Data Analysis using Funnelling
Data mining is a technology that blends traditional data analysis methods with relatable algorithms to process and analyze a huge amount of data. The process of information discovery tasks is considered to be data mining and the process of inspecting, transforming, and modeling that data with the goal of discovering useful information is Data Analysis, which helps crucial decision-making.
One of many implementable applications in Data Analysis is done via the concept of Data Funneling. Data Funnelling is a type of analysis where ….
Many software companies need to take important decisions based on their customers’ flow in their software model. Funneling helps them here.
Let us an example of e-commerce shopping website which has various screens, events, and flows. The purpose is to calculate the number of users that go through each of the defined data nodes of the model. We can create a predefined funnel so it makes easier to trace only that path using a particular method. The otherwise method would be calculating the entire user flow count and count of all possible ways the user can travel in the model. We’ll discuss the all-flow method later.

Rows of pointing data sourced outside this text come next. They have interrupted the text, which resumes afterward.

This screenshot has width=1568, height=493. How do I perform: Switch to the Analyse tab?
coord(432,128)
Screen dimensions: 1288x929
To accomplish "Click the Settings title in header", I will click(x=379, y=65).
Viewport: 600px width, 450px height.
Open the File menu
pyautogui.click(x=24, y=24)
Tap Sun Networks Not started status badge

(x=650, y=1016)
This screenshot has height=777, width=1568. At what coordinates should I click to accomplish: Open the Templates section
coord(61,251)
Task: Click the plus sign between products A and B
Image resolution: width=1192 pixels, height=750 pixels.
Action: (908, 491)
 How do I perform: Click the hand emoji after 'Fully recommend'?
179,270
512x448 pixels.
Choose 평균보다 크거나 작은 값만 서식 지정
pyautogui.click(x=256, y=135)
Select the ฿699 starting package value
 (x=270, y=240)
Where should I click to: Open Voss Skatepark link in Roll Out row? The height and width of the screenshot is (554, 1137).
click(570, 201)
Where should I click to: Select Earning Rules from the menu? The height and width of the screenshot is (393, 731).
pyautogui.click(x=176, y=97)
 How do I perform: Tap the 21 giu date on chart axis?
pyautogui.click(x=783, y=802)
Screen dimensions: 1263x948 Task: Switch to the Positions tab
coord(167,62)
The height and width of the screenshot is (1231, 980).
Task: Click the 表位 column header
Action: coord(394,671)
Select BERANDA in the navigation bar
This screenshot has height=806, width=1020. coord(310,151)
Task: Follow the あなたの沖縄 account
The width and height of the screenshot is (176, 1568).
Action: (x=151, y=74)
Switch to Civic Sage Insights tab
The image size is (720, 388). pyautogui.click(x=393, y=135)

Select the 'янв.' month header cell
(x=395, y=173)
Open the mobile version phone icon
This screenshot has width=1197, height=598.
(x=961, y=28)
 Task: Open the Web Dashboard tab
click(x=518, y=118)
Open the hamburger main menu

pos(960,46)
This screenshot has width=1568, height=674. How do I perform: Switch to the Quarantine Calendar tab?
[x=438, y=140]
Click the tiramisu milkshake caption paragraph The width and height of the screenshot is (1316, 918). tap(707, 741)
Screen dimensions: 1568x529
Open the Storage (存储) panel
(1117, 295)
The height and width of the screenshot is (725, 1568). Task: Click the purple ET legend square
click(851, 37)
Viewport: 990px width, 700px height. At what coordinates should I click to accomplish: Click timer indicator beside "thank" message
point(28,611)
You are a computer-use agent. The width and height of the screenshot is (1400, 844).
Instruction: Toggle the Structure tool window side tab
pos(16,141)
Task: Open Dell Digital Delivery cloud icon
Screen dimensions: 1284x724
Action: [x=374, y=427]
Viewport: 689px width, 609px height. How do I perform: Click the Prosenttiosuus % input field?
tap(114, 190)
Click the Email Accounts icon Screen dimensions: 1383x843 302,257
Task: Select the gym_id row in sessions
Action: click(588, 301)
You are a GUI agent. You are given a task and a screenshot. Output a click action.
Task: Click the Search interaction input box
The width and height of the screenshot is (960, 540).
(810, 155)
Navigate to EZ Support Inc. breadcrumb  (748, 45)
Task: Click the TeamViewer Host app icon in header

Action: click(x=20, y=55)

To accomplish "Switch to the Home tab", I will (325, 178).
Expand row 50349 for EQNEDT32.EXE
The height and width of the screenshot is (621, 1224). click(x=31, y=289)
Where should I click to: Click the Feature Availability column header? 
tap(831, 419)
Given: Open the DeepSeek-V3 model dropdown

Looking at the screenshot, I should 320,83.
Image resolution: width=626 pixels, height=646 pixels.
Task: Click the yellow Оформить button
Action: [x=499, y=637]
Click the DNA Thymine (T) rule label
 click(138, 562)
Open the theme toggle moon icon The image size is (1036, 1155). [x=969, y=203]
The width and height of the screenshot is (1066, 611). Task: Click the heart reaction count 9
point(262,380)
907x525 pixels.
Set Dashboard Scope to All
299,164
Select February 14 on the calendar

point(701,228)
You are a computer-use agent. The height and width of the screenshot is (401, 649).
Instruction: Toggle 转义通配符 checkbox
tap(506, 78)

In this method, the calculation is done based on the predefined funnel path and the counts of that path. It is going to be calculated by each user’s path flow and counting how far the user has traveled or reached the funnel definition.
Core Logic
Let’s assume we have a user thread traveled for a particular period of time and we have a defined set of nodes to be compared with.
We’ll consider four main steps of the taken e-commerce website
A — Login screen
B — Screen Tab
C — Check Out
D — Payment Page
So, here defined nodes are A->B->C->D in the exact order.
And we have the data of one user who has gone through the website in various ways and we take that into consideration to analyze our model.
User traveled nodes : A -> B -> E -> G -> C -> E -> C -> E -> G -> E -> C -> D
The Strict Path
In the strict path, the user thread should travel in the exact path as defined in the funnel. Anywhere in between the path, the thread takes any different route than expected till the end of the funnel, the funnel breaks there and records the data only till where it traveled. And calculate the data accordingly.
Here, the user thread starts with node-A at index-0, then goes to node-B at index-1 (as per funnel defined), but after that to node-E. Here, expected is node-C. So funnel breaks here.
The final count will be: A-1, B-1, C-0, D-0
The Loose Path
In the loose funnel, the user thread is free to travel anywhere along its path as long as it is in order of the funnel. Here, we travel the entire user thread to check how far the user has traveled the funnel or completed the funnel. And if the user has completed the funnel, we are free to break the funnel and take the data.
The user thread starts with node-A at index-0, then goes to node-B index-1(as per funnel defined), then to node-E, which is not the expected path, but we don’t break the funnel. Here, we look further in the same thread to find out if the user goes to the next point in the funnel. So, we ignore node-E here and move to next, node-G, again ignore because this too isn’t the next checkpoint in the funnel. Then next is node-C (as per funnel defined). Similarly, we keep ignoring the irrelevant nodes that the user has traveled and look for the next checkpoint that is defined as per the funnel. We need to look till the last node of the thread and see how far the user has reached as the order of the funnel defined.
Here, the user reaches node-D at index-11. And once the funnel is completed, we can stop the thread traversal.
So, the final count will be: A-1, B-1, C-1, D-1
This process continues for all the users and the cumulative count is taken for the final result of funnel analysis.
Threshold time
The user can travel the nodes at a particular time and can cover the funnel path ultimately after a long gap of time. But for how long? Here, we need to set a threshold time up to which we can take in the data for funneling logic consideration. The time starts when the user hits the first action of the funnel and the logic checks for the nodes traveled until the defined threshold time.
Usually, the companies want to see the daily stats of the funnel of the users’ data. So commonly practiced time threshold is one day. But practically, even then the time to wait for users’ action to check is too long. This is because the average time spent on an app uninterrupted is 15 mins and the average time spent on the overall application is a total of 2 hours a day.
So, optimally, we can wait for one hour for the user to complete the actions of the funnel. After one hour, we can take into consideration we have until the user has traveled.
Another perspective
There are various approaches to find out the funnel with users' data given with the above-discussed method. To reach a particular node there are various ways in the app flow. So each of the paths will have the count different obviously. This is one among them.